The rendered table needs to contain enough rows to fill the height of the view plus the trailing buffer size plus leading buffer size plus (numFromEdge * 2) to create some scrollable overflow.

As the resulting table scrolls, it is monitored, and when the end of the table comes within numFromEdge rows of coming into view, the table is re-rendered using a block of data further down in the dataset. It is then positioned, so the visual position of the rows does not change.

In the best case scenario, the rows required for that re-rendering are already available in the page cache, and this operation is instantaneous and visually undetectable.

To configure these values, configure your grid with a verticalScroller:

{
xtype: ‘gridpanel’,
verticalScroller: {
numFromEdge: 5,
trailingBufferZone: 10,
leadingBufferZone: 20
}
}

This will mean that there will be 40 rows overflowing the visible area of the grid to provide smooth scrolling, and that the re-rendering will kick in as soon as the edge of the table is within 5 rows of being visible.

Keeping the pipeline full

Keeping the page cache primed to be ready with data for future scrolling is the job of the Store. The Store also has a trailingBufferZone and a leadingBufferZone.

Whenever rows are requested for a table re-render, after returning the requested rows, the Store then ensures that the range encompassed by those two zones around that requested data is in the cache by requesting them from the server if they are not already in the cache.

Those two zones have quite a large default value, but the developer can tune them to keep fewer or more pages in the pipeline.

Cache Misses

When “teleporting” way down into the dataset to a part for which there are definitely no cached pages, there will be a load mask and a delay because data will need to be requested from the server. However this case has been optimized too.

The page which contains the range required to create the visible area is requested first, and the table will be re-rendered as soon as it arrives. The surrounding pages covering the trailingBufferZone and leadingBufferZone are requested after the data that is really needed immediately by the UI.

Pruning the cache

By default, the cache has a calculated maximum size, beyond which, it will discard the Least Recently Used pages. This size is the number of pages spanned by the scroller’s leadingBufferZone plus visible size plus trailingBufferZone plus the Store’s configured purgePageCount. Increasing the purgePageCount means that once a page has been accessed, you are much more likely to be able to return to it quickly without triggering a server request later.

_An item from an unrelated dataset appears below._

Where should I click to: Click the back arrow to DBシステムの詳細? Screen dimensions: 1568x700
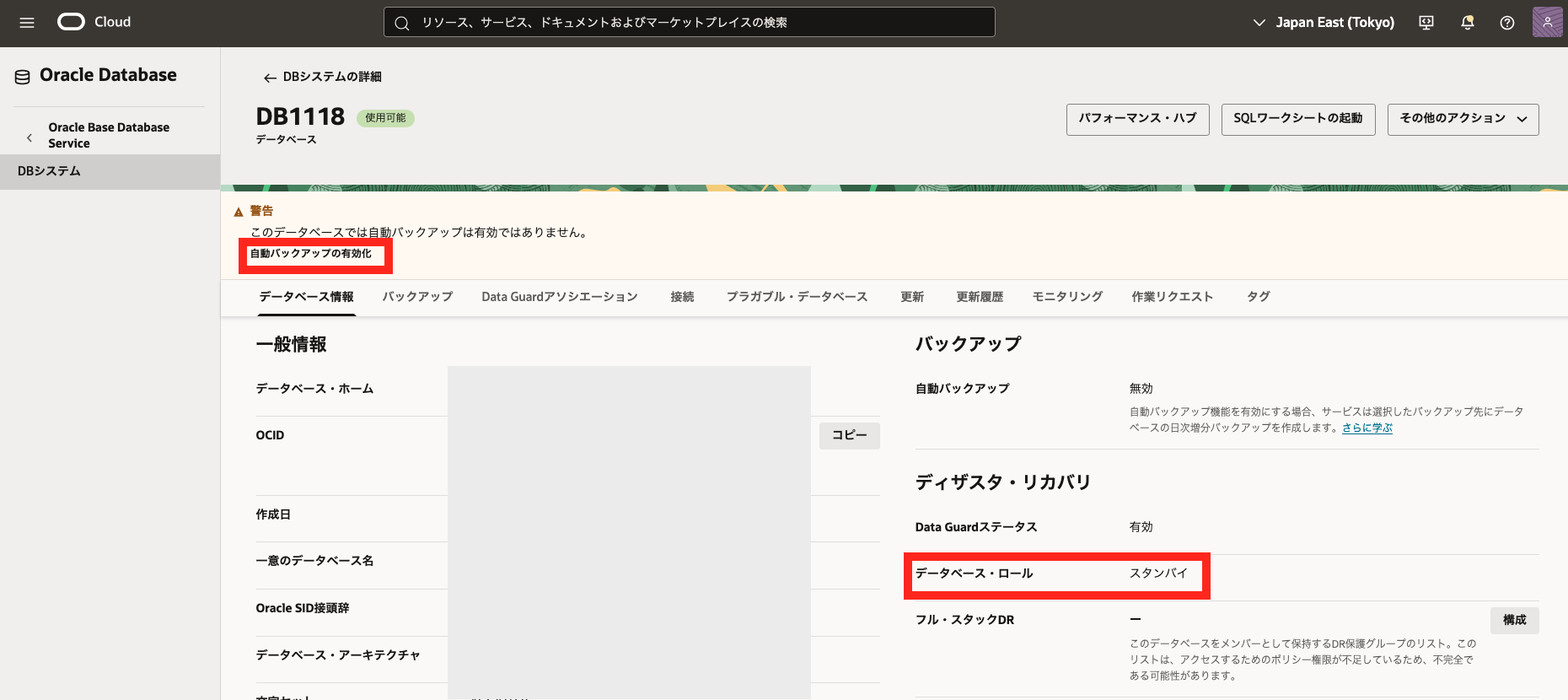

A purgePageCount value of zero means that the cache may grow without being pruned, and it may eventually grow to contain the whole dataset. This might actually be a very useful option when the dataset is not ridiculously large. Remember that humans cannot comprehend too much data, so multiple thousand row grids are not actually that useful – that probably means that they just got their filter conditions wrong and will need to re-query.

Pull the whole dataset client side!

One option if the dataset is not astronomical is to cache the entire dataset in the page map.

You can experiment with this option in the “Infinite Grid Tuner” which is in your SDK examples directory under examples/grid/infinite-scroll-grid-tuner.html.

If you set the “Store leadingBufferZone” to 50,000 and the purgePageCount to zero, this will have the desired effect.

The leadingBufferZone determines how far ahead the Store tries to keep the pipeline full. 50,000 means keep it very full!

A purgePageCount of zero means that the page map may grow without limit.

So when you then kick off the “Reload”, you can see the first, visually needed page being requested, and then rendered.

Then, you can see the Store diligently trying to fulfill that huge leadingBufferZone. Pretty soon, the whole dataset will be cached, and data access anywhere in the scrollable area will be instant.